:: 本文 ::

□ □ □ □ □ □ □

ショウジョウソウの赤く見える部分は、実は「苞葉(ほうよう)」と呼ばれる変形した葉です。花期になると、茎の先端部分の葉が朱赤色に色づき、まるで大きな花が咲いたかのように見えます。

下部の茎葉は互生し、卵形で長さ3〜10センチ、幅1〜5センチ程度です。一方、花序に近い苞葉は対生し、独特のバイオリン状の形をしています。この形状と色の変化が、ショウジョウソウの大きな魅力となっています。

ポインセチアとの共通点

ショウジョウソウとポインセチアは、どちらもトウダイグサ科トウダイグサ属に属する近縁種です。両者には以下のような共通点があります。

特徴 ショウジョウソウ ポインセチア
科・属 トウダイグサ科トウダイグサ属 トウダイグサ科トウダイグサ属
観賞部位 赤く染まる苞葉 赤く染まる苞葉
花期 7〜10月(夏〜秋) 11〜1月(冬)
草丈 50cm〜1m 30cm〜3m
耐寒性 弱い(一年草扱い) 弱い(室内管理)

花言葉

ショウジョウソウの花言葉は「祝福」「良い仲間」です。鮮やかに色づく姿が、祝いの席や仲間との楽しい時間をイメージさせることから付けられたと考えられています。

□ □ □ □ □ □ □

:: データ欄 ::
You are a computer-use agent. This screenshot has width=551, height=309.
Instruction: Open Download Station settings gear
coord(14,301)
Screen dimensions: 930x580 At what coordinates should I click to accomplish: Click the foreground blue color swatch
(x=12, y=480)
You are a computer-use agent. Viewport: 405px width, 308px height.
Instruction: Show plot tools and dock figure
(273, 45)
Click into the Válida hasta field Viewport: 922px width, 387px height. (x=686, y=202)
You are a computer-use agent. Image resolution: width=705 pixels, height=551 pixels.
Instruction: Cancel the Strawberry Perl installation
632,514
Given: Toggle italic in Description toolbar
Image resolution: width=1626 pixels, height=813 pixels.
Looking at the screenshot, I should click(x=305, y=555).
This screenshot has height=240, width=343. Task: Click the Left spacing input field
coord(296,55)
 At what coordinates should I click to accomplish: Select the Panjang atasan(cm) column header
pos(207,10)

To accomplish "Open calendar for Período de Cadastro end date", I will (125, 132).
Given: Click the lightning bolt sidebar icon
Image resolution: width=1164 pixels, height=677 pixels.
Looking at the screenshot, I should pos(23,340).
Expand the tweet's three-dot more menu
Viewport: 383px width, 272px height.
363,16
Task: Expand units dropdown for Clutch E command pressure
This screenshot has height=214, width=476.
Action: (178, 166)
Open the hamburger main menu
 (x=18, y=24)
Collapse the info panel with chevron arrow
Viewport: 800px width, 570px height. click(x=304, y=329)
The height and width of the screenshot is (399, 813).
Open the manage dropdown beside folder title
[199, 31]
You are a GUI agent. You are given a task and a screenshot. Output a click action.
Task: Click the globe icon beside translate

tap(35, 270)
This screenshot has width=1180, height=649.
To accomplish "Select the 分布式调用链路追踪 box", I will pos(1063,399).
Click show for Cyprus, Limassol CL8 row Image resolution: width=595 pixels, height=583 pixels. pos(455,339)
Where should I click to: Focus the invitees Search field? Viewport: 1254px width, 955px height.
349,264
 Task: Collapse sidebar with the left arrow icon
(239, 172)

□ □ □ □ □ □ □

:: 課題 ::
ショウジョウソウについての本文に照らして、次の(a)〜(c)がそれぞれ内容と合っているかを「はい」か「いいえ」で答え、判断の決め手となる本文の語句をそのまま引用せよ。(a) ショウジョウソウの下部の茎葉は対生する。(b) ショウジョウソウの花期は冬である。(c) ショウジョウソウの花言葉には「良い仲間」が含まれる。

:: 解答 ::
(a) いいえ:「下部の茎葉は互生し」
(b) いいえ:「花期 7〜10月(夏〜秋)」
(c) はい:「ショウジョウソウの花言葉は「祝福」「良い仲間」です」